Davalú es, pues, la crónica de un combate en la que, con La Habana como telón de fondo, se describe, con una constancia inevitablemente obsesiva, los detalles del enfrentamiento. El autor quiere retener las imágenes del dolor. Recordar para vengarse: 'Una de las armas del dolor, una de las armas de Davalú es el secreto, el carácter inexpresable de sus acciones. Y yo quiero que este secreto sea revelado, para que no quede impune'. Atravesar, pues, las puertas de la intimidad, abrirlas, ventilar las estancias del dolor, hacerlo, de alguna manera, comunicable. Pues si algo consigue, precisamente, el dolor es aislarnos de los otros; cuando nos ataca, él nos expulsa de toda comunidad. 'No hay diálogo bajo el dominio de Davalú. Bajo su dominio sólo hay monólogo, un monólogo que se disocia en diálogo interior, pero únicamente con la propia bestia: en duelo, en combate, en conversación, en rito de adoración, en rito de idolatría entre amo y esclavo, entre esclavo y amo'. Ninguna cultura puede fraguarse en el dolor. En el dolor sólo germina el grito, y el grito es estéril. De ello pueden dar cuenta dos obras (a las que Argullol hace referencia en la suya) paradigmáticas en nuestra tradición: el Filoctetes de Sófocles y el libro de Job. El primero es abandonado en una isla, incapaces, los griegos, de aproximarse a él por el hedor que se desprende de su pierna herida. El segundo, abandonado por su dios, clama desde el horror de su carne pudriéndose. Ambos exiliados, solos.

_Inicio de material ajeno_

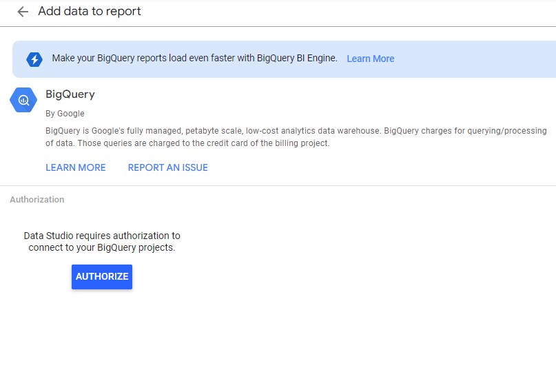Open the Learn More link in the banner
Screen dimensions: 556x392
370,59
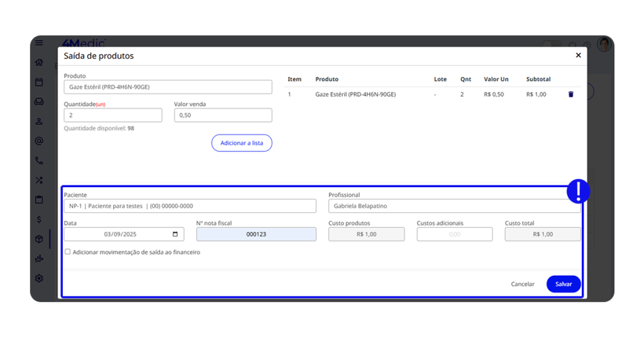Open the phone icon in the sidebar

tap(39, 160)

La de Argullol es una escri
- tura de rebeldía. Escribe para no dejarse amedrentar, por dignidad, confirmando en la carne lo que los teóricos del romanticismo (autores a los que tan a fondo conoce) afirmaron en la letra: que pueden ganarse moralmente las batallas que físicamente se tienen perdidas. Escribe para recordar, como si pintara, pues no hay lugares que se recuerden con mayor precisión que aquellos que hemos descrito con el trazo. Escribe a sabiendas de que -y ésta es la silenciosa colonización del invasor, incluso cuando es derrotado- ningún relato reproduce sensación alguna. El dolor, pese a todo, se mantendrá en secreto; ésa es su victoria, su eterna, insoslayable victoria. Y su aliado, el olvido, hará que sigamos viviendo con el vago temor de su imperio cuando a lo lejos se oyen sus tambores, en los gritos del otro, los gritos de los otros.